Afora o humor tosco, o narrador oferece como antídoto às
afetações a exposição de suas
carências. Na paráfrase de
"Pai", de Fábio Jr., ele se despe
da ferocidade e revela uma face
confessional e meditabunda:
"(...) se há algo nessa história
que prova que, apesar da distância entre uma pessoa e outra, o amor existe, e que não é o
tempo que voa, bem, esse "algo"
é a busca obstinada pelo encontro (ou pela paz); daí o desejo
ou a súplica de que em algum
instante -tanto faz se for pai
ou filho ou a mulher amada-
alguém venha a renascer (...)".
Coração sensível
As crônicas cariocas acionam, pois, a tópica western de
"Os Brutos Também Amam": "O
problema é que não sou mais
nenhum moleque, e continuo o
mesmo romântico incorrigível;
ou seja, tenho saudades de mim
mesmo e não sei se vou aguentar uma nova solidão aqui no
Rio de Janeiro. A gente não devia nascer de novo tantas vezes,
e tantas vezes ser assassinado
pelas coisas que mais amamos".
Esse "nós" generalizante e sentencioso considera que o "romântico" deve deixar partir o
amor, tão logo o encontre. A
melhor literatura, acredita, é a
do fracasso.
Abrir o coração sensível do
narrador sarcástico, porém,
não resolve a literatura de Marcelo Mirisola.

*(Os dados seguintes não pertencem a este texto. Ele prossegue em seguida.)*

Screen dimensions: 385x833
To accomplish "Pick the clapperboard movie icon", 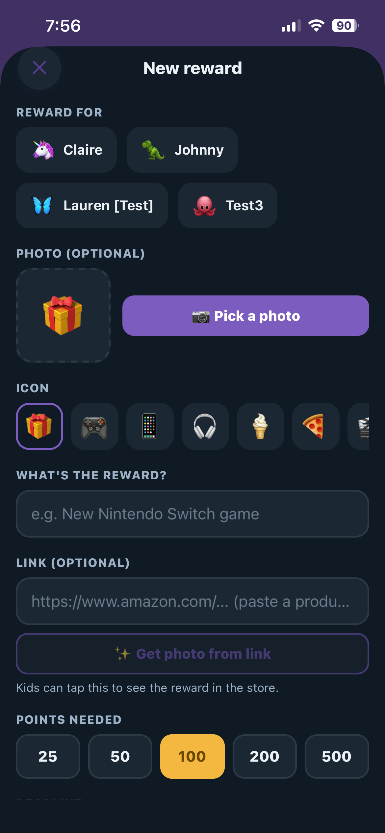I will [x=359, y=426].
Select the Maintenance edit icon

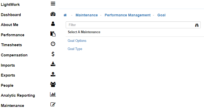(53, 104)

A vibração narcísica não é
salvaguarda contra o banal, assim como o estereótipo não é
exclusividade das vitrines dos
shoppings, das telas de TV ou
da mediocridade universitária.
Antes, está alojado na memória mais sentida e no mais sincero anti-intelectualismo. A
subjetividade, enfim, é apenas
outro artigo no mundo ordinário de consumo e exibição.
ALCIR PÉCORA é professor de teoria literária na
Universidade Estadual de Campinas (Unicamp).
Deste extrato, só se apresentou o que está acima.